Life as a Montclair State University outfielder has been full of ups and downs, but Philip Scott wouldn’t have it any other way.
Scott, a junior who has been on the team since his freshman year, has been passionate about the game of baseball since he began playing around the age of five. For him, playing for Montclair State has been a very positive experience.
“My best memory would be my freshman year when we came back from Florida,” Scott said. “We [started] kind of slow, we lost four straight, and I think we went on a 10 to 12 game winning streak and made it to the NJAC Championship. That is the [most] memorable moment in my career so far.”
Although seasons were sometimes unpredictable, Scott said that he’s enjoyed every day of playing for the Red Hawks.
“I would describe [the seasons] as up and down,” Scott said. “There’s times where I’m great [and] the team is great and playing at a high level.
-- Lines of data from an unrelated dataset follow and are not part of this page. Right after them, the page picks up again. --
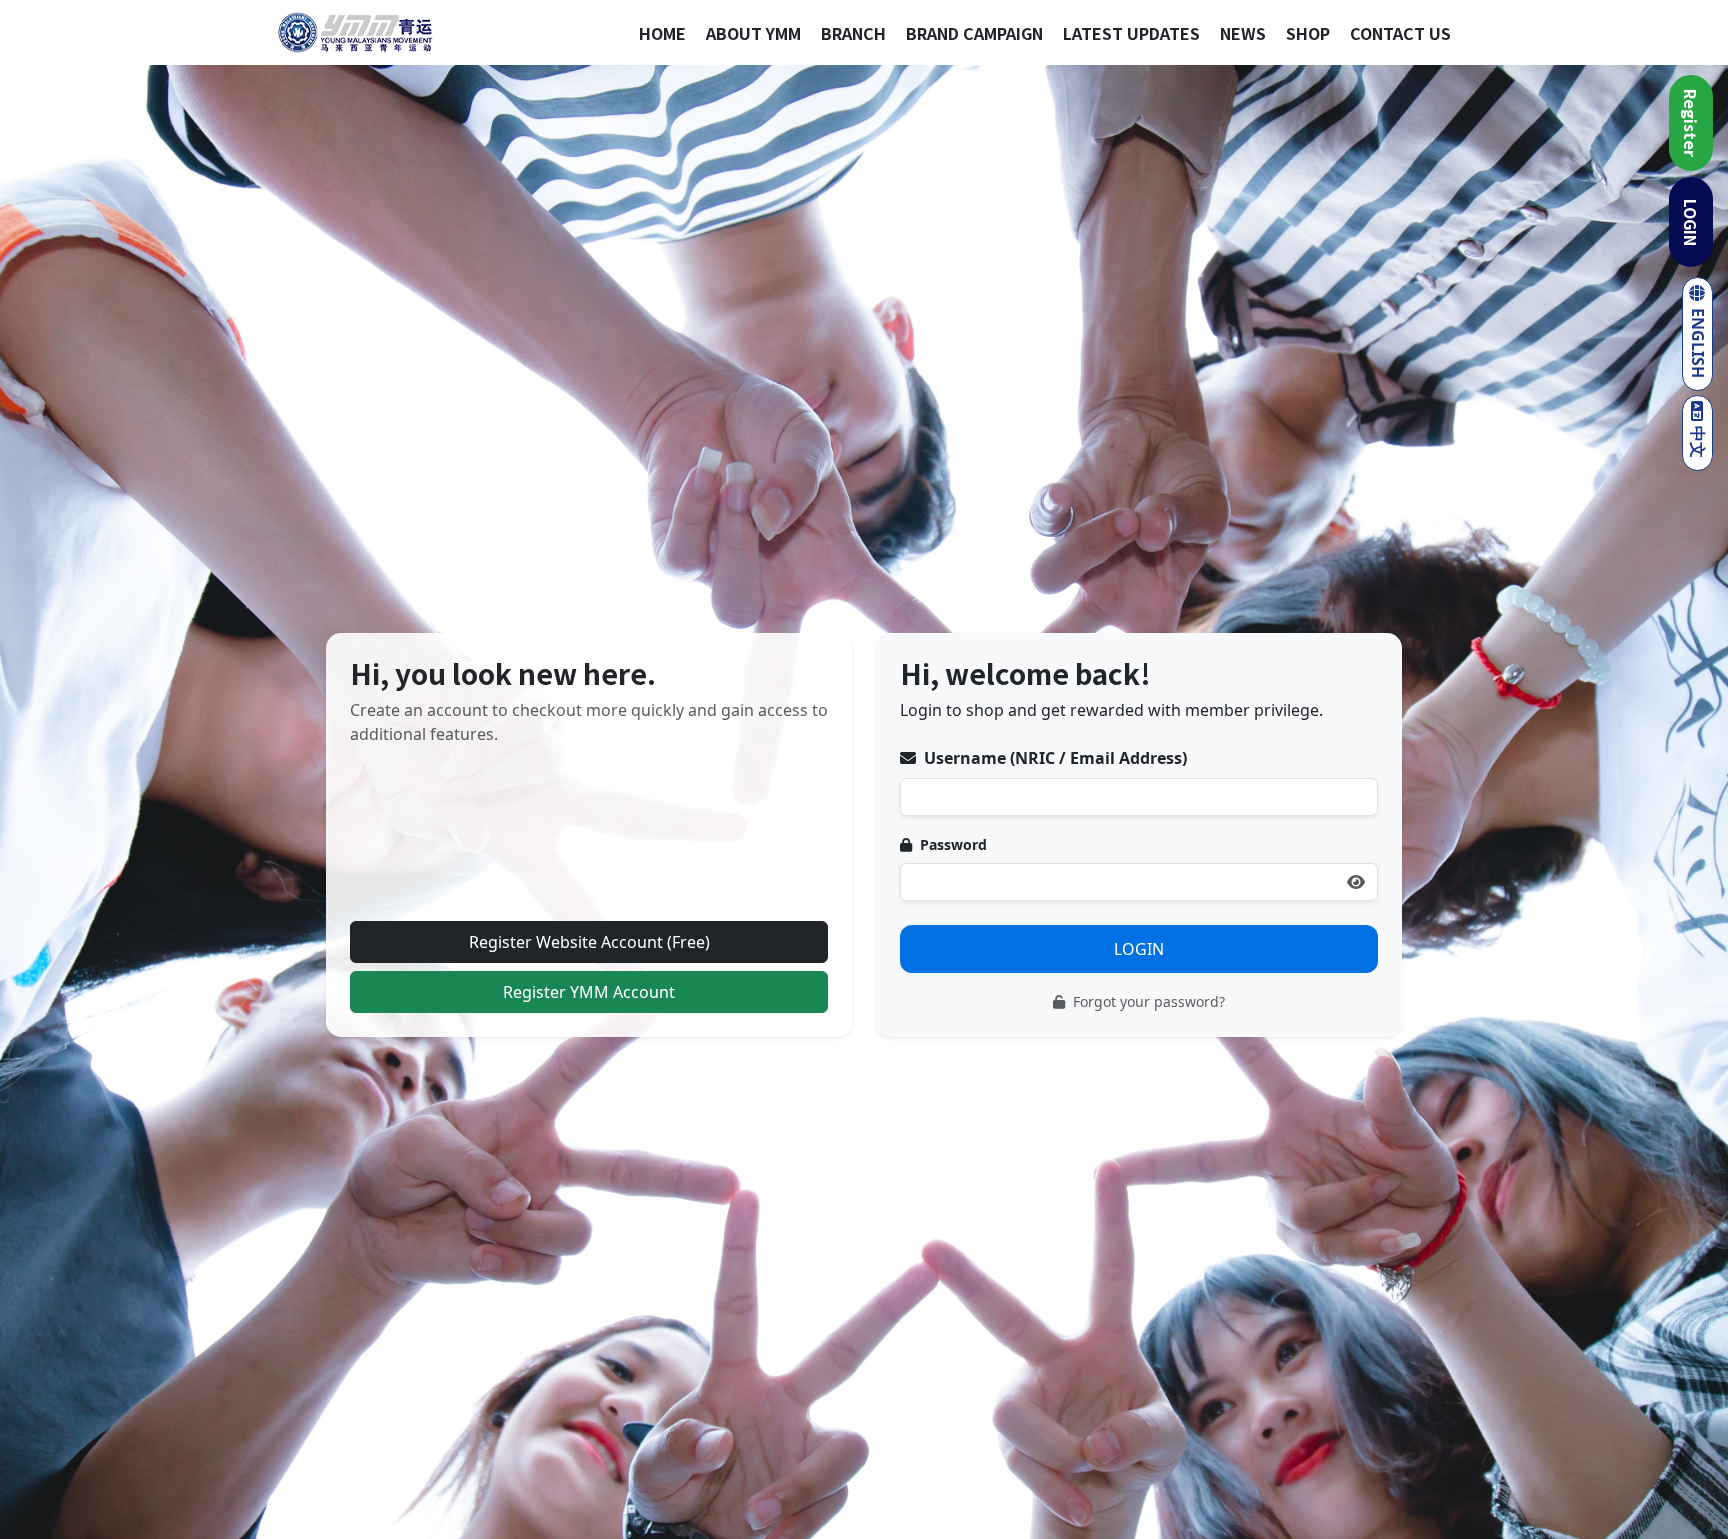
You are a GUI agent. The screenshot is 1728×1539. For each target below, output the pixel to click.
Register (1691, 123)
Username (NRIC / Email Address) (1053, 758)
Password (951, 844)
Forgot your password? (1147, 1001)
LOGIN (1691, 222)
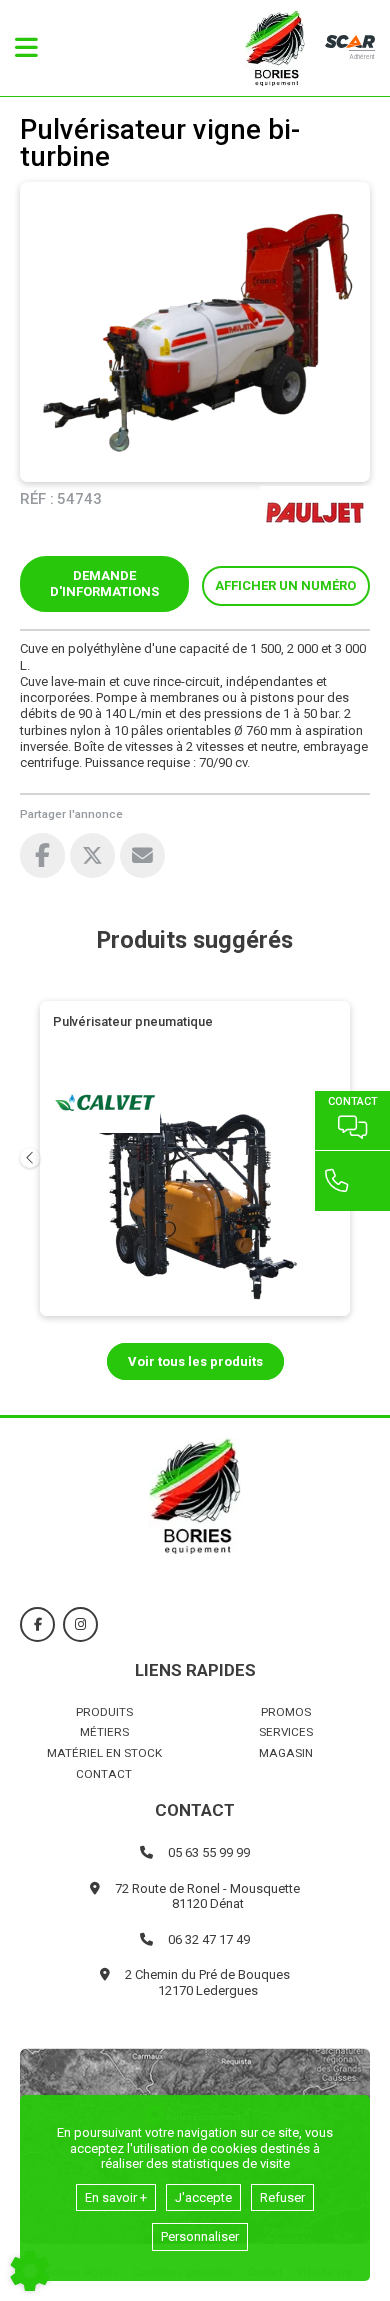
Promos (286, 1712)
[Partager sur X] (92, 855)
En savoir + (116, 2197)
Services (286, 1732)
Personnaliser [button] (200, 2236)
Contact (104, 1774)
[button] (286, 586)
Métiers (104, 1732)
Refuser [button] (282, 2197)
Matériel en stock (104, 1753)
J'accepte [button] (203, 2197)
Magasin (286, 1753)
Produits (104, 1712)
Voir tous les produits (195, 1361)
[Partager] (142, 855)
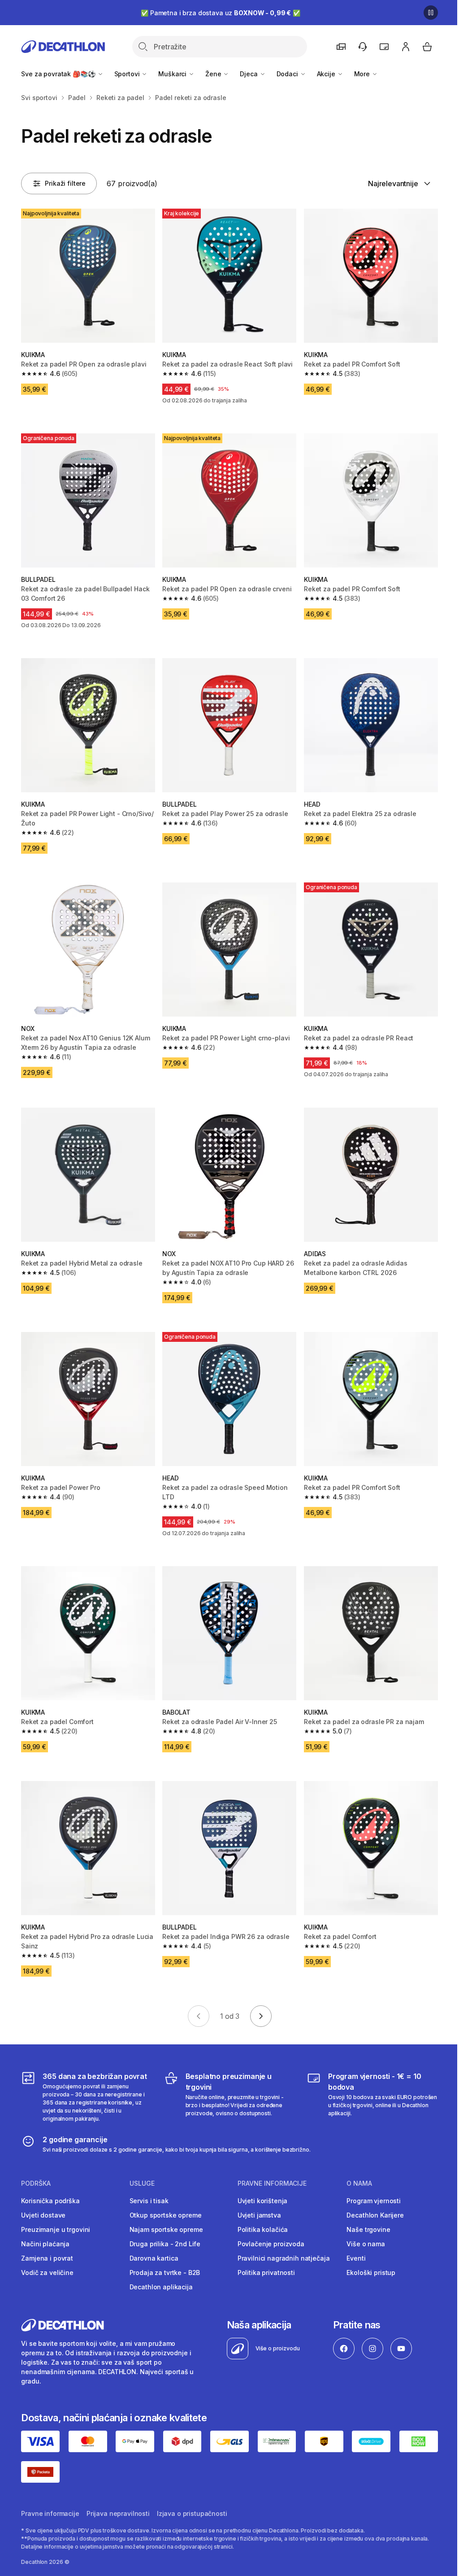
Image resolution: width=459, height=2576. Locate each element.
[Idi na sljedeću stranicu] (261, 2016)
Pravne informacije (50, 2513)
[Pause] (431, 12)
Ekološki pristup (370, 2272)
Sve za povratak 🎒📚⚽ (59, 74)
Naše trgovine (368, 2229)
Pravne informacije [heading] (272, 2183)
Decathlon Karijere (374, 2215)
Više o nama (365, 2244)
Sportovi (128, 74)
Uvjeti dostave (43, 2215)
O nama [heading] (359, 2183)
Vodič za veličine (47, 2272)
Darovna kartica (154, 2258)
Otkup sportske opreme (166, 2215)
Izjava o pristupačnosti (192, 2513)
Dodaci (288, 74)
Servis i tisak (149, 2201)
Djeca (249, 74)
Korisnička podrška (50, 2201)
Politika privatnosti (266, 2272)
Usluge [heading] (142, 2183)
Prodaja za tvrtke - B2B (165, 2272)
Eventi (355, 2258)
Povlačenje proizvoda (271, 2244)
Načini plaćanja (45, 2244)
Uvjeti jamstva (259, 2215)
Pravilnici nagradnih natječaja (284, 2258)
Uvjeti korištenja (263, 2201)
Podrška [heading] (36, 2183)
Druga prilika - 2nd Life (165, 2244)
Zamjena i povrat (47, 2258)
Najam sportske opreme (166, 2229)
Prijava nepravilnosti (118, 2513)
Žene (214, 74)
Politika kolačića (263, 2229)
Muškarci (173, 74)
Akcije (327, 74)
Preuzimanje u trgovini (55, 2229)
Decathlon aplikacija (161, 2287)
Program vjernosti (373, 2201)
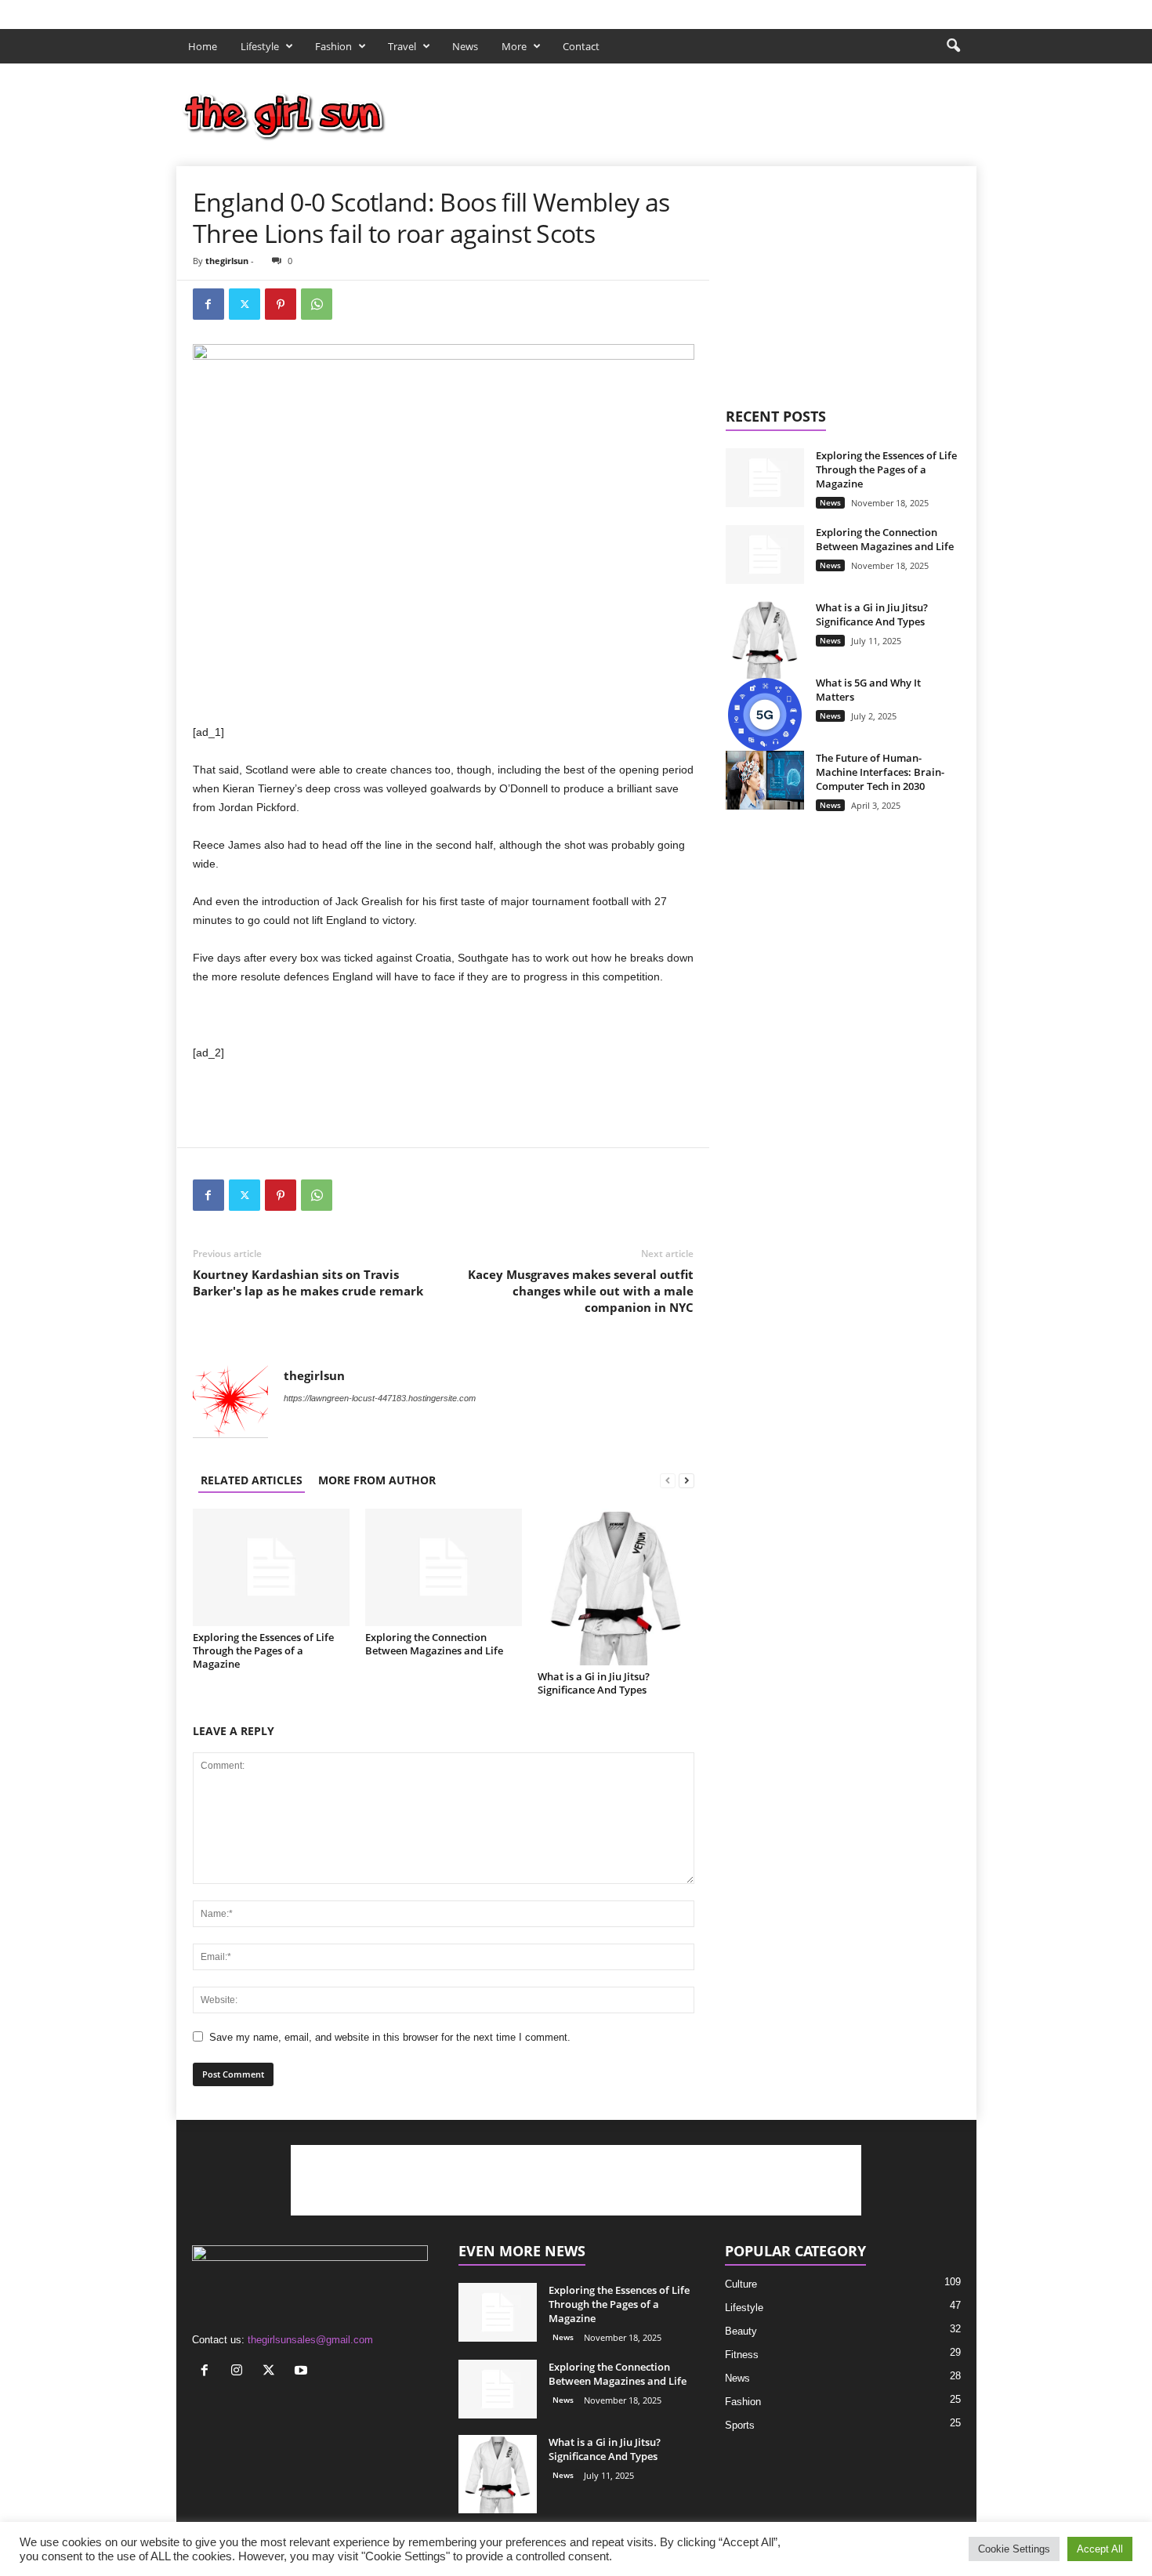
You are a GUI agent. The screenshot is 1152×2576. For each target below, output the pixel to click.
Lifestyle (260, 46)
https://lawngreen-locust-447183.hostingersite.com (380, 1398)
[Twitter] (940, 10)
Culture (741, 2284)
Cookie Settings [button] (1014, 2549)
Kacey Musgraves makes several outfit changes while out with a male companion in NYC (581, 1290)
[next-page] (686, 1480)
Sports (740, 2425)
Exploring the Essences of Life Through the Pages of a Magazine (263, 1650)
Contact (581, 46)
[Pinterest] (280, 304)
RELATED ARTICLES (251, 1480)
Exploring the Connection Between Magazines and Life (434, 1644)
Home (202, 46)
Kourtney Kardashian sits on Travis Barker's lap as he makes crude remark (308, 1282)
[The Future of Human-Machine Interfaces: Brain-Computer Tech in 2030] (765, 780)
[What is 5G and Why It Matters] (765, 715)
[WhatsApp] (316, 304)
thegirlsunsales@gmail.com (310, 2340)
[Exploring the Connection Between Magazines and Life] (443, 1567)
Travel (402, 46)
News (465, 46)
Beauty (741, 2331)
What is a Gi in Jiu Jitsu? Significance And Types (594, 1683)
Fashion (333, 46)
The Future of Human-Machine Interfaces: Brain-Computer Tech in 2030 (880, 772)
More (514, 46)
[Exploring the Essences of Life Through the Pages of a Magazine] (271, 1567)
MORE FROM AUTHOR (377, 1480)
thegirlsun (226, 260)
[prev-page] (668, 1480)
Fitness (742, 2354)
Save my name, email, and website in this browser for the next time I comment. (390, 2037)
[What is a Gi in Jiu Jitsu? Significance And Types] (616, 1587)
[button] (953, 46)
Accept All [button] (1100, 2549)
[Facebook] (891, 10)
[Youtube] (964, 10)
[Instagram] (916, 10)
There’s times where we’re down and kind of struggling a bit, but to be a good team, you’ve got to be great all the time.”
Scott said that it feels “awesome” to be playing for Montclair State, and that he was looking for a school that would fit well for him when he began the college process. “I found Montclair State, and I came here as a freshman,” he said. “I got to play, and it’s a great feeling.”
Scott’s teammates have admired his passion for the game, whether it is during the team’s practices or on game days.
“It’s been pretty good [playing with Scott],” junior outfielder Ryan Long said. “He’s a great athlete and center fielder, and I play with him in right field. We’re throwing partners, we have a good relationship, we’ve been playing together since freshmen year, and we’ve gotten along better each year.”
In addition to standing out to his teammates and peers, Scott’s leadership qualities have impressed Head Coach Jared Holowaty.“More so than anyone else, [Scott’s] done a great job, from being a quiet, good ball player when he arrived here [to] opening up and blossoming and being a very vocal leader,” Holowaty said. “That, along with his physical attributes — [He came] in strong but young, and now he’s grown into his body. He’s done a heck of a job not only in performance and playing, but being a leader.”
“My personal goals are just to get better,” Scott said. “To keep working hard, [because] you know, there’s a lot of things you can work on because you know you’re never going to be perfect.”
One of Scott’s major accomplishments at Montclair State included being chosen for the New Jersey Collegiate Baseball Association (NJCBA) All-Rookie Team in 2014. This season, he has a .325 batting average with three doubles, one home run and 20 RBIs.
Scott said he’s motivated by the love of the game and that a player needs to enjoy doing so and have fun with it in order to play the game at a high level.
Scott also played in the American Baseball Collegiate League last summer in South Carolina, stressing that baseball is a game that needs to be played all the time. Scott makes it a priority always to stay active, saying that when he’s not working out in the batting cages, he’s throwing.
The outfielder found his passion for the game during his freshman year of high school. He played football and baseball, but was a starter on the varsity baseball team. His performance that year ultimately drove his decision to stick with baseball.
Scott stressed the amount of pride that he takes in putting on his jersey and playing the sport he loves at a school he thinks so highly of. “It’s an honor,” Scott said. “You know, [it’s] not every day somebody who’s playing baseball gets to put on a uniform. Guys who love baseball sometimes don’t get a chance to play. It’s an honor to be a part of this organization.”
Scott credits Holowaty and his high school, Paulsboro High, for having a big impact on his baseball career. He said his high school coach was very supportive — always telling him what type of player he was, and if he was great all the time, he could go a long way.
When Scott arrived at Montclair State, Holowaty guided him, acting like a mentor. He showed him what to do and what not to do. Scott added that Holowaty’s presence alone helped him out a lot.
After college, Scott said he hopes to take baseball with him to the major leagues and, if that isn’t the case, he said he would consider coaching. Scott feels that he is knowledgeable and wants to pass that on to younger players.
Scott also made sure to share his words of wisdom for high school players trying to pursue a career in college baseball, — saying that any player who loves playing should try to play in college.
“I had a friend who was a good baseball player,” Scott said. “We went to high school together, and he decided not to [play in college], and every day, he’ll call me and he’ll say that he wished he played baseball in college. Whether you make it or not, just try to play, because when you have a love for something, when it’s not there anymore, it hurts.”